- TEXT SHOWN -
======

Sunday 23 September 2012

Flower Power for Bisexual Pride Day


In June, during my short series on lgbt flags for Pride Month, I briefly mentioned the trillium flower (above) that appears on the Mexican bisexual flag.

Flag of the Ontario Francophones - French-speaking
Canadians - which uses the province's trillium emblem.
The trillium flower has more than one symbolic meaning. Its most popular and significant use at the moment is as the official floral emblem of the Canadian province of Ontario, chosen by an Act of Parliament in 1937. The flower is native to most of the temperate regions of North America and the white trillium adopted by Ontario grows mainly in the eastern region.

In recent years the trillium has been put forward as a symbol for bisexuality. The precise origin of this idea is unknown, but it was certainly in circulation in 1999 when Michael Page, co-founder of BiCafe.com, stated on the BiCafe website that the trillium was becoming widely used. Apart from the Mexican bisexual flag (created in 2001) I haven’t found any use of the trillium as a bisexual symbol.

======

- DATA PROVIDED -
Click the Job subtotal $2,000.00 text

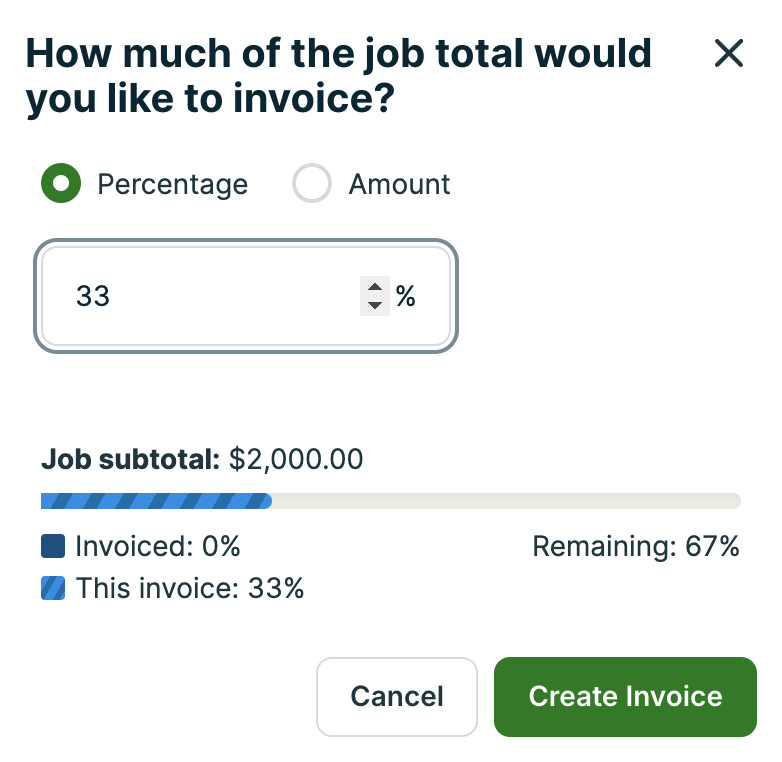[202, 459]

======

- PARTS OF THE EXERCISE -
A – Answer these from the trillium post, one line for each answer, marked the same way:
(i) In what year did the trillium become the official floral emblem of Ontario?
(ii) Who said on the BiCafe website that the trillium was becoming widely used?
(iii) When was the Mexican bisexual flag created?
B – Extend the post on the trillium as a bisexual symbol, starting right after its last sentence.

- SOLVED PROBLEMS -
A –
(i) 1937
(ii) Michael Page, co-founder of BiCafe.com
(iii) 2001

B –
So why should the trillium, a relatively unknown flower, be a suitable symbol for the bisexual community? Perhaps the best reason stems (pardon the pun) from its biological nature. The trillium is a member of the order of plants to which the lily belongs – the Liliales order.

All plants in Liliales have male and female parts on the same flower. The early botanical scientists in the 19th century were the first to coin the word “bisexual” for these flowers. In the following centuries the word began to be used in biology when studies of some animal embryos showed no differentiation in gender.

Early in my Olympic Countdown series I explained how it was chromosomes that determined human gender. In botany no such chromosomal effect to gender development occurs, making the trillium and the other lily species bisexual from the moment of fertilisation. In terms of human development the term that is the best equivalent would be intersexual or bi-gender, both these terms only being used after birth.

It seems to have been first used in relation to human biology in 1804. It began to be used in relation to sexual preference at about the same time as the concept of the modern homosexual was first developed in the 1860s.

The Mexican Bisexual flag
Perhaps the geographical restrictions of the trillium plant to North America and parts of Asia prevents its universal appeal, but there are other bisexual species in the Liliales order around the world that are closely related to the trillium that could be used, perhaps the lily itself.